• Your objective:
Of the lines below, write out exactly those from the line with "Viewport: 500px width, 479px height." through the line with "Click the Connect USB button", both included, and skip the rest.

---------------

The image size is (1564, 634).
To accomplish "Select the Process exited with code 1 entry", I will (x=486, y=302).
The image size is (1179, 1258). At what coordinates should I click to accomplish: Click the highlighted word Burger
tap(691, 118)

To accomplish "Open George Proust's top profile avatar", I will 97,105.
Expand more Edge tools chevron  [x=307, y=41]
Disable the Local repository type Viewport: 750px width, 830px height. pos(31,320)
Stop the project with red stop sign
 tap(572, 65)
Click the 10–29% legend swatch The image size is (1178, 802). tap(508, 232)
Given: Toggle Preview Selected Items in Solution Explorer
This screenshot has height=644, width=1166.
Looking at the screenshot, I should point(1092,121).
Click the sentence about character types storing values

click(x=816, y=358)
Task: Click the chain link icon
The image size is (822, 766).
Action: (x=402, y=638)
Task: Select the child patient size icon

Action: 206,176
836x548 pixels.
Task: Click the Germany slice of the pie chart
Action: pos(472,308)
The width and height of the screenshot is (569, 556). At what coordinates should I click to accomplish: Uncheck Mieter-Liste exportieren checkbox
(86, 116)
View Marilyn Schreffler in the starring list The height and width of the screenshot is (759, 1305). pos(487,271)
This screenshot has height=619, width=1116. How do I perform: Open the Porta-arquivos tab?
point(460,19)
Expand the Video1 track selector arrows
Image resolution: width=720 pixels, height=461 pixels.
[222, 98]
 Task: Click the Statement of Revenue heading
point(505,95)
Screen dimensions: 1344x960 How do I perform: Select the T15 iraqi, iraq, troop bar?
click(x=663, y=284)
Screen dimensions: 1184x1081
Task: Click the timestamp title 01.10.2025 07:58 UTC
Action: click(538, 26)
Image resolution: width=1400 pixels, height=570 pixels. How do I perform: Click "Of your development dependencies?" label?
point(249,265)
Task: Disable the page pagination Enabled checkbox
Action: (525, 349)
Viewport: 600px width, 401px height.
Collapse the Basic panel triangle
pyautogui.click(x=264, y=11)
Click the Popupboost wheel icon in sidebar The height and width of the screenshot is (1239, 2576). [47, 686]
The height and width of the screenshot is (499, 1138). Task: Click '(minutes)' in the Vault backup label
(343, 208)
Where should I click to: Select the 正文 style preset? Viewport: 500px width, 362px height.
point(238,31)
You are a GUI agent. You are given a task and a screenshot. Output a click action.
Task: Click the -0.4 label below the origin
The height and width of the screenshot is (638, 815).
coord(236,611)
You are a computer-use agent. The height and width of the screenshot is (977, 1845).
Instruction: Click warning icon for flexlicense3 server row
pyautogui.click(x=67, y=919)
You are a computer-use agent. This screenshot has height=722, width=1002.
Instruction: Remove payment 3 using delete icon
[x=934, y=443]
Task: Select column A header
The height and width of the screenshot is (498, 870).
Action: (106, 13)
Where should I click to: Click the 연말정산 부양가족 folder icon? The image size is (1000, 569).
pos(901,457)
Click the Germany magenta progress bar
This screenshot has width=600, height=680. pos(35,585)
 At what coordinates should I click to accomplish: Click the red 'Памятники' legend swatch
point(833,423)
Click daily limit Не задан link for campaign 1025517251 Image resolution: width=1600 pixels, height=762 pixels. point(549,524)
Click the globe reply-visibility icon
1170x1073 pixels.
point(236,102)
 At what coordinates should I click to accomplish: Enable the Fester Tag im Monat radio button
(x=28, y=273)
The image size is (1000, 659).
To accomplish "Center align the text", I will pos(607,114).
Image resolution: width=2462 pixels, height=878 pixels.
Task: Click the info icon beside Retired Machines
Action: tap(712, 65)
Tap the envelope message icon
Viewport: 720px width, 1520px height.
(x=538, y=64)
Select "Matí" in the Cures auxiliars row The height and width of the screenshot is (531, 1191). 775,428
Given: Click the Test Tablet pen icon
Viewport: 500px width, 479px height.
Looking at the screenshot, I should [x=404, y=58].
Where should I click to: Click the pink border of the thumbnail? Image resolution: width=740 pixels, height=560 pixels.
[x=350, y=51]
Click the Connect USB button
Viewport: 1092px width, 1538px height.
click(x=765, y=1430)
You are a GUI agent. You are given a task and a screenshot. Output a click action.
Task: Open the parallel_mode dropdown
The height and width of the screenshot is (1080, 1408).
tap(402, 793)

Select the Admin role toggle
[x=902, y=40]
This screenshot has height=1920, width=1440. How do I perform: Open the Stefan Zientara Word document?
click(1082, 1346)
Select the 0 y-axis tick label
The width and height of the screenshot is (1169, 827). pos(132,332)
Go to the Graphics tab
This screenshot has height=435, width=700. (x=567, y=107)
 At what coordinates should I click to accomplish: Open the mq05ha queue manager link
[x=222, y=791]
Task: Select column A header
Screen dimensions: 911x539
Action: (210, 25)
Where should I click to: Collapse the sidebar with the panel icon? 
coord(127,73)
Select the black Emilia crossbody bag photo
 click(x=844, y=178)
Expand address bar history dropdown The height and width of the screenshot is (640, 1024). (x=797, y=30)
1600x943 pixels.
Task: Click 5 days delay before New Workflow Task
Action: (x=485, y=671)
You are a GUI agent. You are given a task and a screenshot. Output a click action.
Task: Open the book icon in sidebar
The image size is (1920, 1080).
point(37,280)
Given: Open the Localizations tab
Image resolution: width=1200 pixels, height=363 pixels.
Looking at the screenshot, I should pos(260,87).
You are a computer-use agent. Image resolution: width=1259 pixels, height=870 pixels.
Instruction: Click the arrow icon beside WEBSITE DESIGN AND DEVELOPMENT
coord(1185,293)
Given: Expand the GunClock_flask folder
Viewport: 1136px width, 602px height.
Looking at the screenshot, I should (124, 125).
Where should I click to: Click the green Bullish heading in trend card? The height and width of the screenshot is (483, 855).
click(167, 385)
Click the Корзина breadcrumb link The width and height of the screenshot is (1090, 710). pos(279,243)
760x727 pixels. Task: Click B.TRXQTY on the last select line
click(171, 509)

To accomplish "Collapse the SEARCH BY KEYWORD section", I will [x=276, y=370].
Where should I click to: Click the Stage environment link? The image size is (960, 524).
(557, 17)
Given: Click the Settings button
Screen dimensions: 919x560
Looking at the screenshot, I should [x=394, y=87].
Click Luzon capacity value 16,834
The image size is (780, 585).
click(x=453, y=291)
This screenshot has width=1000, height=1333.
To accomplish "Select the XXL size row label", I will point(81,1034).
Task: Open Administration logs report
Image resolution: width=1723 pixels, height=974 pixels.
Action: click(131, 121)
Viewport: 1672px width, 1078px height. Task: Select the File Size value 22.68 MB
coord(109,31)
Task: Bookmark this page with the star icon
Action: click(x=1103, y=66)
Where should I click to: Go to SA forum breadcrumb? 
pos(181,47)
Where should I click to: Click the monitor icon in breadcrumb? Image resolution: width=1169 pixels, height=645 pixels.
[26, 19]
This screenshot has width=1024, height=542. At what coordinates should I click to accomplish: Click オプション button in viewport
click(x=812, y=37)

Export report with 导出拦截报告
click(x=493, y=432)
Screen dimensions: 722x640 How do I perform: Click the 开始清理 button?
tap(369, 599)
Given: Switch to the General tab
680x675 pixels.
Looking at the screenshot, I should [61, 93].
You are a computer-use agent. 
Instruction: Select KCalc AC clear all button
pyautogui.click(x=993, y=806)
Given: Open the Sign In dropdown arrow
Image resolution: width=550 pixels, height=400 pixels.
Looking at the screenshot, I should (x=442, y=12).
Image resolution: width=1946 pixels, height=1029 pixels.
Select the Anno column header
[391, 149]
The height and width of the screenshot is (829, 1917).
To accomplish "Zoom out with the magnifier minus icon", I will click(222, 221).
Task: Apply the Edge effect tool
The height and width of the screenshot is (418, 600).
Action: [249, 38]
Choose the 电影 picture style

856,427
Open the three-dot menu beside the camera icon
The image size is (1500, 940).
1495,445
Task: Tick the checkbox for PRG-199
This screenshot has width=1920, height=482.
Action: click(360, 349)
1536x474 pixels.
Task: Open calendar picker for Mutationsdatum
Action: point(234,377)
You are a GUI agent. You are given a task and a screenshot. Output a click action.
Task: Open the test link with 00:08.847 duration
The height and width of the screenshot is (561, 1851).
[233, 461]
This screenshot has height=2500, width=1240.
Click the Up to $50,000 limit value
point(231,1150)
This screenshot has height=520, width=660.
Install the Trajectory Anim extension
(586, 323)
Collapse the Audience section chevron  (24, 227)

---------------

• Reply to the task:
Viewport: 500px width, 479px height.
Looking at the screenshot, I should [x=404, y=58].
Where should I click to: Click the pink border of the thumbnail? Image resolution: width=740 pixels, height=560 pixels.
[x=350, y=51]
Click the Connect USB button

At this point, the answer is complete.